14. Efekt Aureoli

5.9K 115 121
                                    

TRZYNAŚCIE MIESIĘCY WCZEŚNIEJ

Olivia

- Przestań, nie przyszłam się tu bawić. Musimy porozmawiać – zepchnęłam jego dłonie ze swojej talii. Chłopak przestał tańczyć i ułożył ręce na biodrach – Zejdźmy z parkietu, tu nie da się rozmawiać – Chwyciłam go za nadgarstek i pokierowałam w stronę baru. Usiadłam na jednym z wysokich krzeseł przy ladzie i poklepałam siedzenie obok, dając mu do zrozumienia, żeby dołączył.

- Co jest? – ułożył dłoń na moim policzku – Dziwnie się zachowujesz. Jesteś na głodzie?

Ponownie odsunęłam od siebie jego dłonie, powstrzymując się od przewrócenia oczami.

- O tym właśnie chciałam porozmawiać. – nachyliłam się w jego stronę, tak żeby mógł dobrze mnie usłyszeć – Chce z tym skończyć. Widzę, jak to uzależnienie wykańcza moich bliskich, a na to nie mogę pozwolić.

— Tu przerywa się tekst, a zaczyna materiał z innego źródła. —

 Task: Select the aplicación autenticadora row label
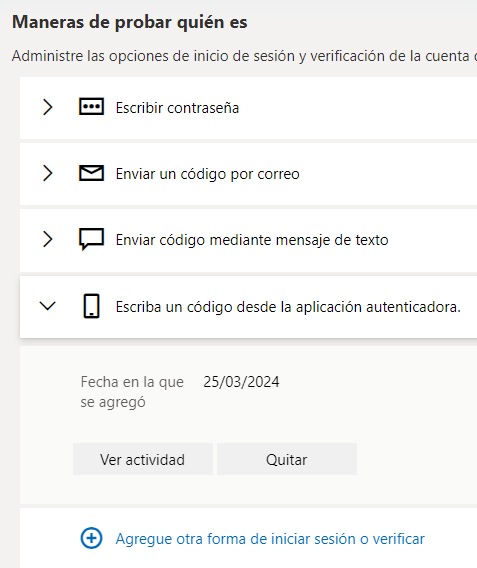[288, 307]
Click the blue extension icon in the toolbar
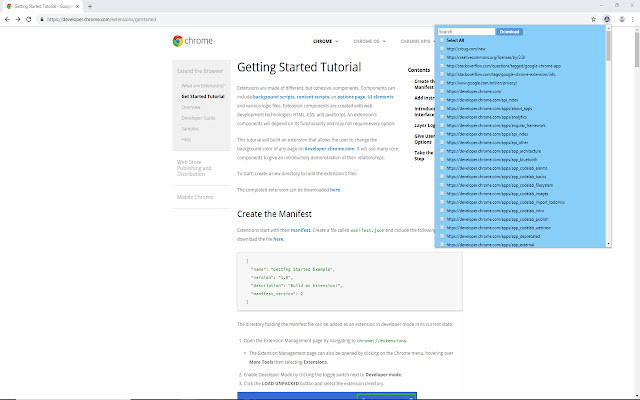Viewport: 640px width, 400px height. (606, 18)
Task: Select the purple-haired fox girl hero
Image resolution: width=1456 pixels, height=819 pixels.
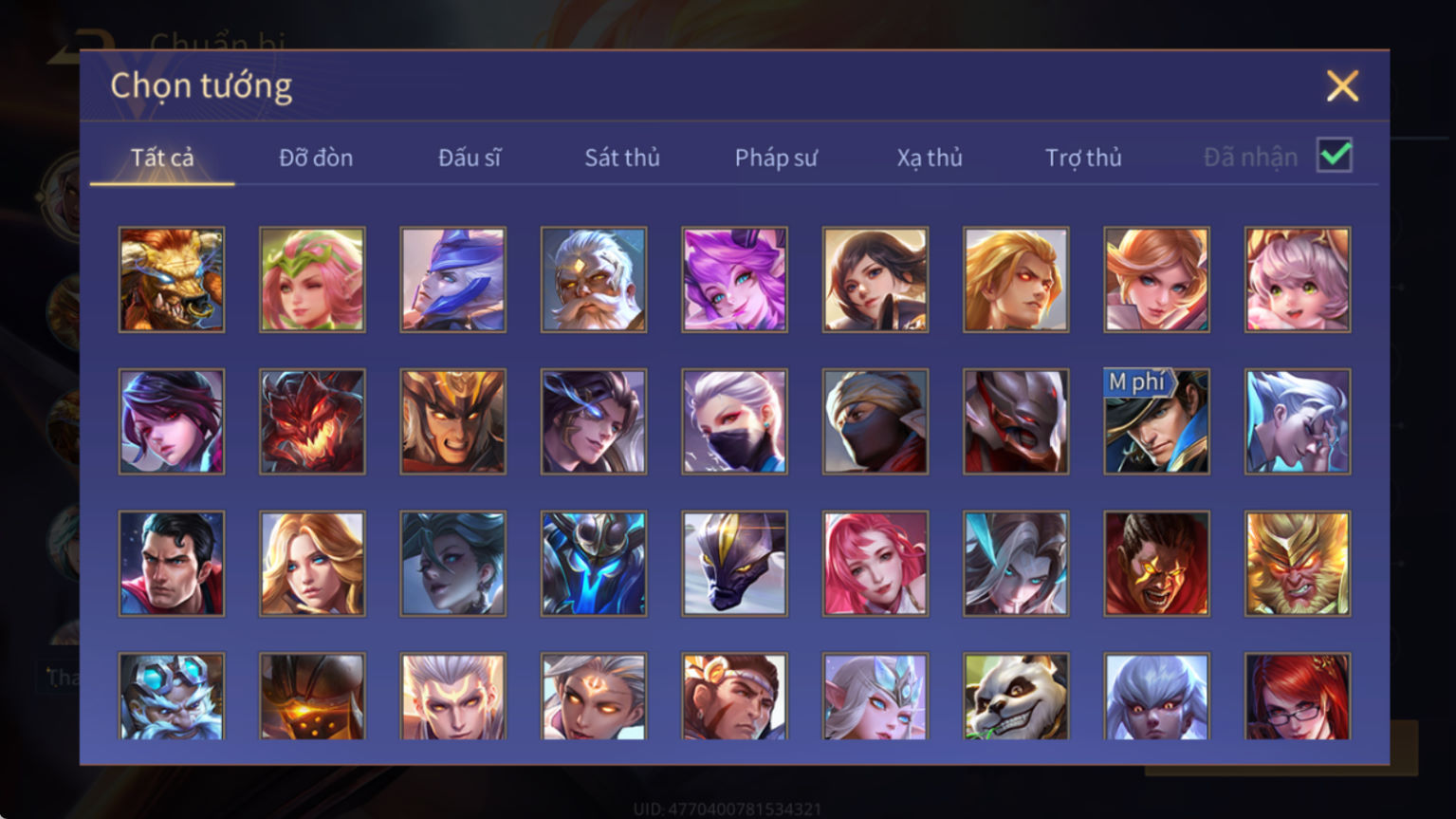Action: pos(734,279)
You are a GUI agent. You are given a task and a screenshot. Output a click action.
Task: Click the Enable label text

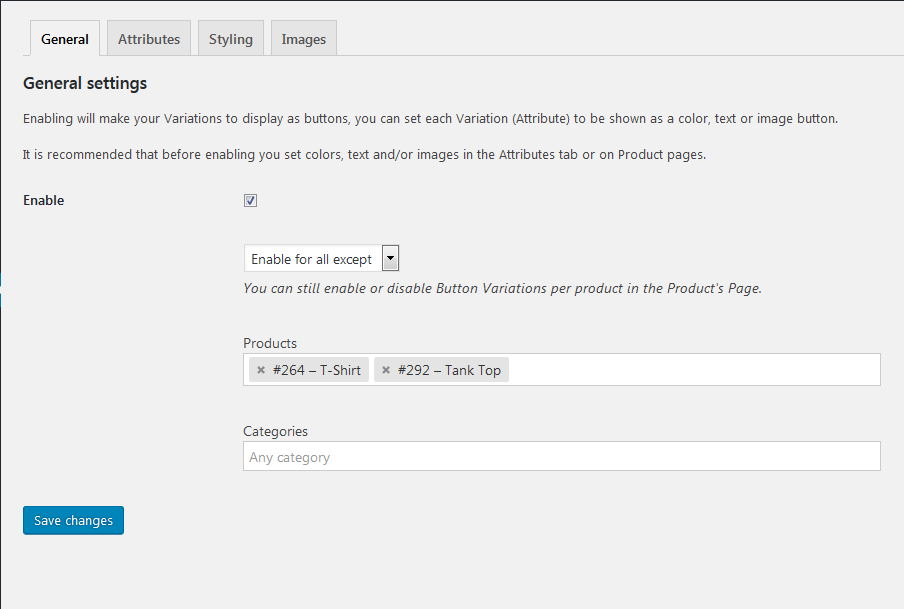coord(44,200)
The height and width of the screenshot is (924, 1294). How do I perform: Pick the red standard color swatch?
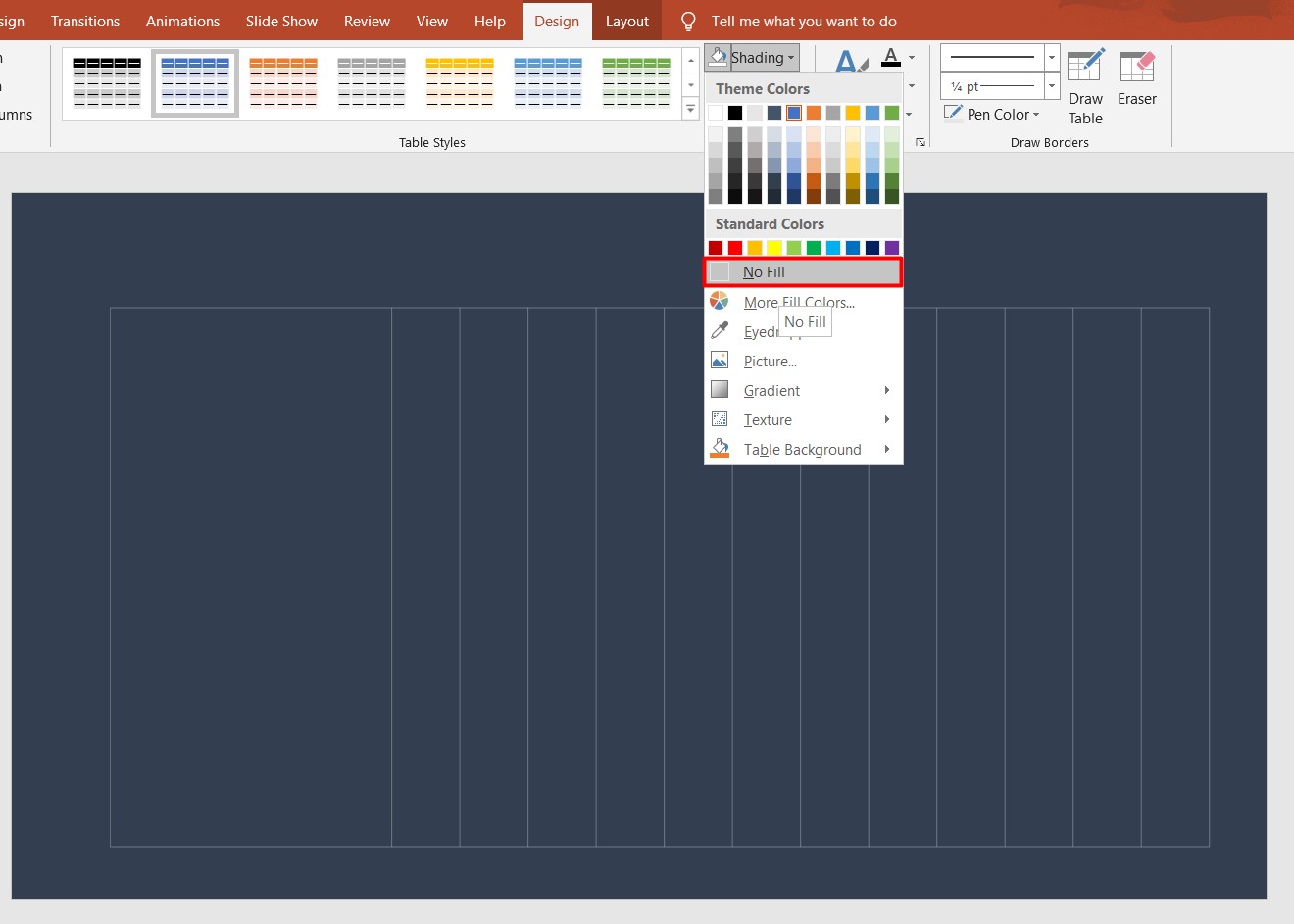point(734,247)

- Słońce, przecież oni nie muszą wiedzieć – odchylił swoją kurtkę i wyciągnął z niej woreczek z drobnymi, białymi tabletkami – Przecież wiem, że chcesz.

Przeniosłam wzrok na narkotyk i z trudem przełknęłam ślinę. Był na wyciągnięcie ręki. Nie brałam od dwóch dni i byłam na głodzie, przez co widok tabletek sprawiał, że zaczęłam ciężej oddychać. Wystarczyło unieść dłoń, żeby znów poczuć spokój. Już miałam sięgnąć po przeźroczysty woreczek, jednak zanim to zrobiłam, chłopak z przestrachem ponownie włożył go do wewnętrznej kieszeni kurtki, kiedy obok nas pojawiła się grupka studentów, chcących zamówić drinka w barze. Wzięłam drżący oddech, zdając sobie sprawę, że gdyby nie to, znowu bym się złamała.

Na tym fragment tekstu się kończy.